C’est notre ferme conviction, fondée sur les conclusions ci-dessus, que les bibliothèques universitaires aux États-Unis (et ailleurs) doivent réunir les ressources et la volonté nécessaires pour mettre en œuvre une stratégie de transition pour maximiser les bénéfices des années d'investissement dans les collections d'imprimés tout en reconnaissant la bascule rapide vers la fourniture et la recherche d’information en ligne. Même, et peut-être surtout, avant tout résultat juridique sur le règlement Google Book Search, les bibliothèques universitaires ont une occasion unique de reconfigurer les chaînes d'approvisionnement des imprimés pour assurer une continuité pertinente. En l'absence d'une licence claire, l'accès en ligne à la plus grande part de la littérature rétrospective numérisés sera sérieusement entravée. La demande pour les versions imprimées des livres numérisés continuera d'exister et les bibliothèques seront incitées y répondre, mais elles devront le faire de manière plus rentable.

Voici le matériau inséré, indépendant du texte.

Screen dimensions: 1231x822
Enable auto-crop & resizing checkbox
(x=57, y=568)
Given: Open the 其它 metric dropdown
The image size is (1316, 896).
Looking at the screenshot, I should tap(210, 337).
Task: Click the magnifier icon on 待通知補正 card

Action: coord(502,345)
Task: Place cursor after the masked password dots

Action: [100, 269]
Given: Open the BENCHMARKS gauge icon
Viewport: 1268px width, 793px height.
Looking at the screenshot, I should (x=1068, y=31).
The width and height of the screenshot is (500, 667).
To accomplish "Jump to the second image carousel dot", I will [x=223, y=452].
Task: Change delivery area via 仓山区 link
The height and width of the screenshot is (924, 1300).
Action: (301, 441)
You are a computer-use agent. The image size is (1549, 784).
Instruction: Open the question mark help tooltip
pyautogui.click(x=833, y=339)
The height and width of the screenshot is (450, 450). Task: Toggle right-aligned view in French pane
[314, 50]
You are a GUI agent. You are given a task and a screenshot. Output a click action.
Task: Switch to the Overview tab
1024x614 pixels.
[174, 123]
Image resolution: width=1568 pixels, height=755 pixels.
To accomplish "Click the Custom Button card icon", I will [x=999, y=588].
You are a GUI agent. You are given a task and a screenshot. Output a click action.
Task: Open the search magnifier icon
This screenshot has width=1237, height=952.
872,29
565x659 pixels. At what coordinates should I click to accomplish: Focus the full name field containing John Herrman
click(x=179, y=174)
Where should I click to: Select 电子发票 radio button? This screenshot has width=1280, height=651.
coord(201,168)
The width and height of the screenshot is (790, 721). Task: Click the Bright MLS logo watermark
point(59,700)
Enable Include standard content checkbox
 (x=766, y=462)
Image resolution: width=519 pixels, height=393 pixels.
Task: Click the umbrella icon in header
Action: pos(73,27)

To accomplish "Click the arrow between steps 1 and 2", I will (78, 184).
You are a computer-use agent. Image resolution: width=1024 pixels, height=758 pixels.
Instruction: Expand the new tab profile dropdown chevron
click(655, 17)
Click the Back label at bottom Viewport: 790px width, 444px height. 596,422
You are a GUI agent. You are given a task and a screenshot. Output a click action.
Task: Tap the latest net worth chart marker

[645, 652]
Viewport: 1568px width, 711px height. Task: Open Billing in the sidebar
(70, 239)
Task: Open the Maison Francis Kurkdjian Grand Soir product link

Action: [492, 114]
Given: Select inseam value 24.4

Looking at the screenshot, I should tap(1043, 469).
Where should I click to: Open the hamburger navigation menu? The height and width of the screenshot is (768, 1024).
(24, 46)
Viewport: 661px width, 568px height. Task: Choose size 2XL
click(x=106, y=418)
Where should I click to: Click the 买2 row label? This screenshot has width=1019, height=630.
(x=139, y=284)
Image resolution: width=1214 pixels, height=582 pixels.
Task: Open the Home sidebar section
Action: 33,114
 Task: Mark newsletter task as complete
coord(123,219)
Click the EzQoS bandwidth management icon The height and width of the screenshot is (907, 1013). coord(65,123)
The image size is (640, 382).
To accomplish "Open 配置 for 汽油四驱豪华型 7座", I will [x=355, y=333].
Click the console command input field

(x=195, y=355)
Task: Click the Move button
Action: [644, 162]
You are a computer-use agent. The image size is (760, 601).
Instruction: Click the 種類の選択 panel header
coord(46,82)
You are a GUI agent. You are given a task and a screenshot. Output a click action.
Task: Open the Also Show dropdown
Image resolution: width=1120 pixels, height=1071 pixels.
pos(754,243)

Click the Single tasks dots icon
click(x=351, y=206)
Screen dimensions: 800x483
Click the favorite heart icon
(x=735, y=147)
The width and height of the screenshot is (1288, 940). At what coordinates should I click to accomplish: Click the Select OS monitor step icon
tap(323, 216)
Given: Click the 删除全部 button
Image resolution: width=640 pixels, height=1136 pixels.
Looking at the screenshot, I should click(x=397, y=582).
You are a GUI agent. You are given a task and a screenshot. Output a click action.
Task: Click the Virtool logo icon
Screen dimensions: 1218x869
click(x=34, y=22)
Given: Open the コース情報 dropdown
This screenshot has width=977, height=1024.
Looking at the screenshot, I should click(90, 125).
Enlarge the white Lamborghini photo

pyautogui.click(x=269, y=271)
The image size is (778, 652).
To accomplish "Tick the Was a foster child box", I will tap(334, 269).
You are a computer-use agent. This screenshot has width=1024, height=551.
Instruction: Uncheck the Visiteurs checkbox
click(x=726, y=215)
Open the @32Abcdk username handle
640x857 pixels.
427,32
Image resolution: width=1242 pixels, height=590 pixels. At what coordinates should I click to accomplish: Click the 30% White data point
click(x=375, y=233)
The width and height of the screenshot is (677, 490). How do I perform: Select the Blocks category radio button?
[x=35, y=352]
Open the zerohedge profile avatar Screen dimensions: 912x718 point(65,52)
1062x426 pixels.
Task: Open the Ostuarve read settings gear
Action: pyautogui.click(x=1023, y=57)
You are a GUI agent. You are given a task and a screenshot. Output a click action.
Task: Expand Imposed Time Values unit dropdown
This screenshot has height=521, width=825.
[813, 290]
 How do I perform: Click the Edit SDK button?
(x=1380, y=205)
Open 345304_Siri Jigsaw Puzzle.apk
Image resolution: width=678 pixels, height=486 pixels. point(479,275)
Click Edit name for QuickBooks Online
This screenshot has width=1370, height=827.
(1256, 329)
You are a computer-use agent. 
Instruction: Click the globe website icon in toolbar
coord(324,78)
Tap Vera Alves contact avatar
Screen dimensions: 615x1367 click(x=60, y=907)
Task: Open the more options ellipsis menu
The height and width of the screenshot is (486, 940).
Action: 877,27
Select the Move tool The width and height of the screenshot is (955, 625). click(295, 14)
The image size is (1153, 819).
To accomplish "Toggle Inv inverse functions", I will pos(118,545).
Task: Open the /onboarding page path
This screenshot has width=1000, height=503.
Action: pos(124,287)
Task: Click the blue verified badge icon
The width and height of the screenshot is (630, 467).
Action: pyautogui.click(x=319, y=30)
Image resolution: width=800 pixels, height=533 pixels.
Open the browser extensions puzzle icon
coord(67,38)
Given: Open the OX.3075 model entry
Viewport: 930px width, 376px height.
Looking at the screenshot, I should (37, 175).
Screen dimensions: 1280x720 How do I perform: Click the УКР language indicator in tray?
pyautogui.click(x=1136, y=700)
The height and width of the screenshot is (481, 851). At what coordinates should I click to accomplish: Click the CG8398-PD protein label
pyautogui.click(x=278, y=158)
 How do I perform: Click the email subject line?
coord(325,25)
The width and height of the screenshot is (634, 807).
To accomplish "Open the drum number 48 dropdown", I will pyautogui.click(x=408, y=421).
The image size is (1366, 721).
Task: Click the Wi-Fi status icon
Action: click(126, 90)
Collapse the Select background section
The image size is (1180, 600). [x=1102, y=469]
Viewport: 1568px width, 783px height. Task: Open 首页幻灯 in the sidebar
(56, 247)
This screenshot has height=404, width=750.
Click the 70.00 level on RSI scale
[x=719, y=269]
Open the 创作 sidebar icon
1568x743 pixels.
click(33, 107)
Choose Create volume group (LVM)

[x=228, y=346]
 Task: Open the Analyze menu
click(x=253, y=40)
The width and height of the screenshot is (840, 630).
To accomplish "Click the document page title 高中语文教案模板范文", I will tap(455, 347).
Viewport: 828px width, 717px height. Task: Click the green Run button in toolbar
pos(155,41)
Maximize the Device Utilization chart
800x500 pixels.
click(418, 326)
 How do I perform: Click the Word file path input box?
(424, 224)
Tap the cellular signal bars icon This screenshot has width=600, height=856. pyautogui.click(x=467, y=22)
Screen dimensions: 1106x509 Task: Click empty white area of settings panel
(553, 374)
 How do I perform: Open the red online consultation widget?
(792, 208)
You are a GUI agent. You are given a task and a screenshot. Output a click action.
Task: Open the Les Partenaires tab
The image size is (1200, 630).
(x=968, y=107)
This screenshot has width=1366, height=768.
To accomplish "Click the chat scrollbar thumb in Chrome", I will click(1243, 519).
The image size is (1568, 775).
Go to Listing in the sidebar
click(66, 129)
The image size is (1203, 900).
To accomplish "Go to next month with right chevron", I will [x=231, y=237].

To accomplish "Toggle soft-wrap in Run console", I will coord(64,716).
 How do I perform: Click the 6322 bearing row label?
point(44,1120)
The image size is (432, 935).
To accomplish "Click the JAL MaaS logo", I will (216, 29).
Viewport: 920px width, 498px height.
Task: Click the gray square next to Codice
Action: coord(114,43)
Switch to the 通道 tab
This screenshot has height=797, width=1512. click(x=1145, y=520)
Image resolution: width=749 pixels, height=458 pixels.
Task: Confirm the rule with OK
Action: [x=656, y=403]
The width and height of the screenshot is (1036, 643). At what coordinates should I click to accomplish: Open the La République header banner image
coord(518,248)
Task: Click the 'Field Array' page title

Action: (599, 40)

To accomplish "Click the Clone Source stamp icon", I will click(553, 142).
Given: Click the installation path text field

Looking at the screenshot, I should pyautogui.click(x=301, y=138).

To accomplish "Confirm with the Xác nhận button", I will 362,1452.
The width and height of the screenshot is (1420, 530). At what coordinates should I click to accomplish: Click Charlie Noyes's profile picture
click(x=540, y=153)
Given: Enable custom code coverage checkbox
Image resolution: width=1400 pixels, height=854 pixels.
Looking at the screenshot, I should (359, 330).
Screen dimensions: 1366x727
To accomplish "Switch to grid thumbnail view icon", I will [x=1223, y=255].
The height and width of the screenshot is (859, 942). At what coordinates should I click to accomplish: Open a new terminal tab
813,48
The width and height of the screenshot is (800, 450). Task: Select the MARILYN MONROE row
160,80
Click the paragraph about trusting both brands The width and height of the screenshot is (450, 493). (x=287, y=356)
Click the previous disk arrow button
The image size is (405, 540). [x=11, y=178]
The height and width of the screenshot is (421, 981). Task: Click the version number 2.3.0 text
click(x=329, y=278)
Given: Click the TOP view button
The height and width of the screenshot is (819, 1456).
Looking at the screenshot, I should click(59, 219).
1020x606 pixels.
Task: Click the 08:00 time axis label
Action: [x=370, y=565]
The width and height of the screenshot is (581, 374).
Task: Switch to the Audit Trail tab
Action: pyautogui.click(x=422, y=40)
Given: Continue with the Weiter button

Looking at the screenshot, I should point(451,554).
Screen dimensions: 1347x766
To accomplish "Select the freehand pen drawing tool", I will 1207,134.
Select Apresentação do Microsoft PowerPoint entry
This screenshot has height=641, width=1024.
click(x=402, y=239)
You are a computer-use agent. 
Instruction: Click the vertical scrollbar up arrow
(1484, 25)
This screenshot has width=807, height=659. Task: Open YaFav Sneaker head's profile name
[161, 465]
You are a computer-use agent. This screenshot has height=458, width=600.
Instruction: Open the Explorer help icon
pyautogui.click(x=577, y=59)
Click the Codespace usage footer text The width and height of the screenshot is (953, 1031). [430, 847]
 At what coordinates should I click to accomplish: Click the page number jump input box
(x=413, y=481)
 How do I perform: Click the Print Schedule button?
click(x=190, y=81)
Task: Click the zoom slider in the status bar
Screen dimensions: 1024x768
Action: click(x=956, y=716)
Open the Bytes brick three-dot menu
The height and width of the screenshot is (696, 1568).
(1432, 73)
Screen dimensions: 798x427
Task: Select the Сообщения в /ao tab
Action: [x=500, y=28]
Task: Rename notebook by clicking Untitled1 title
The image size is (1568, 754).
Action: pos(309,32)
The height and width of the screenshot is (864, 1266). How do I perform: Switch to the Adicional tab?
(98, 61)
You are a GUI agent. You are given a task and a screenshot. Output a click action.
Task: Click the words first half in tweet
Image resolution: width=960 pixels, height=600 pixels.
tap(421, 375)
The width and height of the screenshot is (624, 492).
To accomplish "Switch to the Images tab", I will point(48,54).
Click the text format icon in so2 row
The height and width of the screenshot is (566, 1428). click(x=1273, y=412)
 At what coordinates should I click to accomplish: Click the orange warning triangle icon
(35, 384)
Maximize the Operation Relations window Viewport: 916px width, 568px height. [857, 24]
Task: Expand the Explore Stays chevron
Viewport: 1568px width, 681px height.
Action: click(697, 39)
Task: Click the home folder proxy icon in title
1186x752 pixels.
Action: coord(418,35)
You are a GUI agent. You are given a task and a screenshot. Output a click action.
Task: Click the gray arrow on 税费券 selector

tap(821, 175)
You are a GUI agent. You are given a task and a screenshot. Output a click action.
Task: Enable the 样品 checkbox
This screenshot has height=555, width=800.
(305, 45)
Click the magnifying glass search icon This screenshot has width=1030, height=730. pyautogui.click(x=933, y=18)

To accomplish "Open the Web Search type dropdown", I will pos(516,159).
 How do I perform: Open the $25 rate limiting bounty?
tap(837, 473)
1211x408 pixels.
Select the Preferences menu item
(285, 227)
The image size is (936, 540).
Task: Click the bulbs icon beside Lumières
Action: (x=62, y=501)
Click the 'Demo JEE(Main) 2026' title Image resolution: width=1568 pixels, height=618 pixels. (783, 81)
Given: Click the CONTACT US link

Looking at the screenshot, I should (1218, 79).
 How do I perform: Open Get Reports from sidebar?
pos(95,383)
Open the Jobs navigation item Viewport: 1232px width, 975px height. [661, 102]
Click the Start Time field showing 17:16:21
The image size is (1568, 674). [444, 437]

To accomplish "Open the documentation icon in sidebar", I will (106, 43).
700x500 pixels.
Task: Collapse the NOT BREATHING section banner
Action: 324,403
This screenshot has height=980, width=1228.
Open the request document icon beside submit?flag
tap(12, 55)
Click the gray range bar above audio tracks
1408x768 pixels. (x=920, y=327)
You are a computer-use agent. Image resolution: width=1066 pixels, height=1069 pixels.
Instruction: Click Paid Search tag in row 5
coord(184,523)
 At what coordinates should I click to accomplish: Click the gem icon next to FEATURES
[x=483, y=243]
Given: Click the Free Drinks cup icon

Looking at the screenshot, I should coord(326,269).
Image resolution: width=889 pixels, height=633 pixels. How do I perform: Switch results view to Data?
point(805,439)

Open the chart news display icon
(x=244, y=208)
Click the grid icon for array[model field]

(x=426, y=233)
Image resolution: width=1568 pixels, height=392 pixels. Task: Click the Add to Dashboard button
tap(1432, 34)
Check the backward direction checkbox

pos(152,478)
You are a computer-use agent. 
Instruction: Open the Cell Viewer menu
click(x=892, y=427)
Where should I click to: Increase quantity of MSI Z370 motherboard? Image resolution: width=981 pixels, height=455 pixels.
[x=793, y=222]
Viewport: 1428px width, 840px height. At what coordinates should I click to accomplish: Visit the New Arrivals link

En l'absence d’éditions en ligne totalement disponibles, l'indexation en texte intégral des documents numériques sous droits d'auteur fournit un moyen de modérer et de préciser la demande pour les versions imprimées et devrait faciliter le transfert d'une partie croissante des documents vers des entrepôts rationalisés. Vu sous cet angle, des dépôts d’imprimés partagés autoriseraient un changement significatif pour orienter les ressources de la bibliothèque vers un portefeuille de services plus pertinent pour l’institution.

Les économies annuelles réalisées seraient de 500.000 $ et 2 millions $ par bibliothèque de l'Association américaine des bibliothèques de recherche (ARL) , en fonction de la solution choisie.